━━━ SOURCE MATERIAL ━━━
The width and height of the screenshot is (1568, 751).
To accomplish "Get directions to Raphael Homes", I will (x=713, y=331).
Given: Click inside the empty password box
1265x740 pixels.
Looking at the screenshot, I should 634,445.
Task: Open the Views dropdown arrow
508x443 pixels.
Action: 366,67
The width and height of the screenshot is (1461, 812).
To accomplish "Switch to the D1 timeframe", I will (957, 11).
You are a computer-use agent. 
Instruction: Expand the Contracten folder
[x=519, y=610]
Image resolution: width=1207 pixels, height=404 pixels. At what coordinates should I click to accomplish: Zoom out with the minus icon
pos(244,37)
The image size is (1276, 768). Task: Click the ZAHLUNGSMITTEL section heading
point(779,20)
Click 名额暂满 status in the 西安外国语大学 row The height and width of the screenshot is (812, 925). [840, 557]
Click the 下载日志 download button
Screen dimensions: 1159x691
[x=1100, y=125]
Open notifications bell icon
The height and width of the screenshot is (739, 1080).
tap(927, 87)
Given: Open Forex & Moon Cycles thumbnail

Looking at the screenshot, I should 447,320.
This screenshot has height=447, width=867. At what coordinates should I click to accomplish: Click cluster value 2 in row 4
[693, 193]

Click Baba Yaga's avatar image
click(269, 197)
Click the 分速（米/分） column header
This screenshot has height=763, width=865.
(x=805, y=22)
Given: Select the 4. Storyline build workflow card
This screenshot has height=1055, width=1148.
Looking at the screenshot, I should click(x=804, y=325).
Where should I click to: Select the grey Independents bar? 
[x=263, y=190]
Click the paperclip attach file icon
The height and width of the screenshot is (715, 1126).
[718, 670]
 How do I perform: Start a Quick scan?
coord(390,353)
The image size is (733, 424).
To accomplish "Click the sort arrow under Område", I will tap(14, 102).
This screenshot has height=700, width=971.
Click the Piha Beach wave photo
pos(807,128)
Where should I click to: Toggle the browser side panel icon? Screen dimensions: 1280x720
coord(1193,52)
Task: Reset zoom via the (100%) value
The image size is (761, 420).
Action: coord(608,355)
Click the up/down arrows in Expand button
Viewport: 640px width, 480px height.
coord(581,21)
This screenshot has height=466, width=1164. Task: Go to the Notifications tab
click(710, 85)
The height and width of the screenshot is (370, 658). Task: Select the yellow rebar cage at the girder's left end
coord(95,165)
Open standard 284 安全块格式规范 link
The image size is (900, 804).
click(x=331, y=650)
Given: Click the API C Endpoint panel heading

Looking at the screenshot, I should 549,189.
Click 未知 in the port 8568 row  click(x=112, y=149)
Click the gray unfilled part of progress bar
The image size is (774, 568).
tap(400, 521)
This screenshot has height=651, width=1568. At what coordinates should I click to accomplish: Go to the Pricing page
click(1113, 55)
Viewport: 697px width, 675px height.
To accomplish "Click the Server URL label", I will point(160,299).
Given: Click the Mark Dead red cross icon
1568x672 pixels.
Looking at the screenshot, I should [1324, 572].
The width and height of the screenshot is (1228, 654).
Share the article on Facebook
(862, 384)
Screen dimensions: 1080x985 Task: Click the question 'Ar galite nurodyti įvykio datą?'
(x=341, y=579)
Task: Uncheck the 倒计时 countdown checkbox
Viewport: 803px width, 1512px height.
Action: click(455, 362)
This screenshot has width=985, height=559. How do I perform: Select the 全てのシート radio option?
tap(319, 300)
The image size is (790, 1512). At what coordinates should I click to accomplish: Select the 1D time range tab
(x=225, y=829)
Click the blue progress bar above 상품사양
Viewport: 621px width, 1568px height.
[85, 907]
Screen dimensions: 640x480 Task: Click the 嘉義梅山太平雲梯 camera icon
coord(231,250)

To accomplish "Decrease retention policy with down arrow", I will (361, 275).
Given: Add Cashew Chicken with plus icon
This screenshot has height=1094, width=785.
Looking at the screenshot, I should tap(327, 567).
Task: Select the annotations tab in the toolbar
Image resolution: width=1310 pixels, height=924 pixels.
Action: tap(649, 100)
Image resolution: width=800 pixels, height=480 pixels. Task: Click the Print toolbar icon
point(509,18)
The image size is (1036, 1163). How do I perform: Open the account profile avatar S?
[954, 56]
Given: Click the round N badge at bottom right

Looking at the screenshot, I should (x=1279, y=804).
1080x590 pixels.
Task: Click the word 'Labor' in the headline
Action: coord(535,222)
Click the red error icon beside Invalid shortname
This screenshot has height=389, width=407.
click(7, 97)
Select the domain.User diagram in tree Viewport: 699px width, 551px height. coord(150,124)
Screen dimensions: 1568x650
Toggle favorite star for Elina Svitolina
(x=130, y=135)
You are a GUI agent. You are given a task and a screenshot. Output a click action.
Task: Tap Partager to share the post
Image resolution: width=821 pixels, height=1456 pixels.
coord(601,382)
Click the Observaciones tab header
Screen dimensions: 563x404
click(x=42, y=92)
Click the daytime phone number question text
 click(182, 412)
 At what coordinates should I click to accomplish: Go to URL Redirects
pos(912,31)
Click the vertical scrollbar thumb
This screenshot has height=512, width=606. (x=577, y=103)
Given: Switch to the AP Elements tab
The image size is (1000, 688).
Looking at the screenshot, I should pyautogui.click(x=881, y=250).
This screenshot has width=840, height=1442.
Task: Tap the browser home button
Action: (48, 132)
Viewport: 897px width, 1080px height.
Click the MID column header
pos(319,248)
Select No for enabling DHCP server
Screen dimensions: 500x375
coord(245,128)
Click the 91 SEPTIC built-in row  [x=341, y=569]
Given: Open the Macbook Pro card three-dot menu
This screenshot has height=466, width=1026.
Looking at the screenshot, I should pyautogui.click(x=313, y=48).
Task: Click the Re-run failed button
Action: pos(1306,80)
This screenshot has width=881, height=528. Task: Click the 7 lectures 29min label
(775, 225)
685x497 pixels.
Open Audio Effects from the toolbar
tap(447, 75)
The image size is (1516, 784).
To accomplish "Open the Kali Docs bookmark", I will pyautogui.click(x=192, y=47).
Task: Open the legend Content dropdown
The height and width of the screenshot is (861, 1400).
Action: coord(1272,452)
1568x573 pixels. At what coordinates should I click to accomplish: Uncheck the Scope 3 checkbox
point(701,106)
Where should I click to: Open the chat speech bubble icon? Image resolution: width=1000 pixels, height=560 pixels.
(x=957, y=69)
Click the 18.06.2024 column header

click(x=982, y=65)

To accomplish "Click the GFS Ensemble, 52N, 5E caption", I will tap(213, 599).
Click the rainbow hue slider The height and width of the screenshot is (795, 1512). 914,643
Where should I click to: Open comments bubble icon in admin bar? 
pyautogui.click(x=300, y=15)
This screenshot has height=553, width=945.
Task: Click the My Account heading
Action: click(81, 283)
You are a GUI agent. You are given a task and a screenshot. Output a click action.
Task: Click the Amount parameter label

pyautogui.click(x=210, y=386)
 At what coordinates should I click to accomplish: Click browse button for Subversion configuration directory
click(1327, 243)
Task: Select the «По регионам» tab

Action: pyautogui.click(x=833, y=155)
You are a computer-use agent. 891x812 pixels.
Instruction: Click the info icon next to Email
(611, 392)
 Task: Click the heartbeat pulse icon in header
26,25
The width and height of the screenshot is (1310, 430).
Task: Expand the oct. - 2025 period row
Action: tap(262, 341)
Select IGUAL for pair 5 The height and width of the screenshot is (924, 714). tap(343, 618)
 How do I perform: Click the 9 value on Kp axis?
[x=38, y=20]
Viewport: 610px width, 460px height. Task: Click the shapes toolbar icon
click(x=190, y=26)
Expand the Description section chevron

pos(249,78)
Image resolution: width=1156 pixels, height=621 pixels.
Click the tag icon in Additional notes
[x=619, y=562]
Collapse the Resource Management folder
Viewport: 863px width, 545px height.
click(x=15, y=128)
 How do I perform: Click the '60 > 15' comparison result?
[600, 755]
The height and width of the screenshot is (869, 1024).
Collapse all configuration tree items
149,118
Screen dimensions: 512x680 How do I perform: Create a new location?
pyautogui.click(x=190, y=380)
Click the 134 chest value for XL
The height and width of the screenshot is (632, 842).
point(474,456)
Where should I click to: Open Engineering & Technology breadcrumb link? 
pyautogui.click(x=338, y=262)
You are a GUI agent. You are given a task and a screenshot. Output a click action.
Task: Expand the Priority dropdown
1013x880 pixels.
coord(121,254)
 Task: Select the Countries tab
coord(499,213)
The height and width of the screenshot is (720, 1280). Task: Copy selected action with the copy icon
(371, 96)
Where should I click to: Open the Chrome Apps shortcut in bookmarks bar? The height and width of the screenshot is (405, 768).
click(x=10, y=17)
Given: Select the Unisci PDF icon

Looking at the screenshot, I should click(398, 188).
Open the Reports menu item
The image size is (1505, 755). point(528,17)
━━━
Write out each line of the data that holds the string "progress".

Click the gray unfilled part of progress bar
Click the blue progress bar above 상품사양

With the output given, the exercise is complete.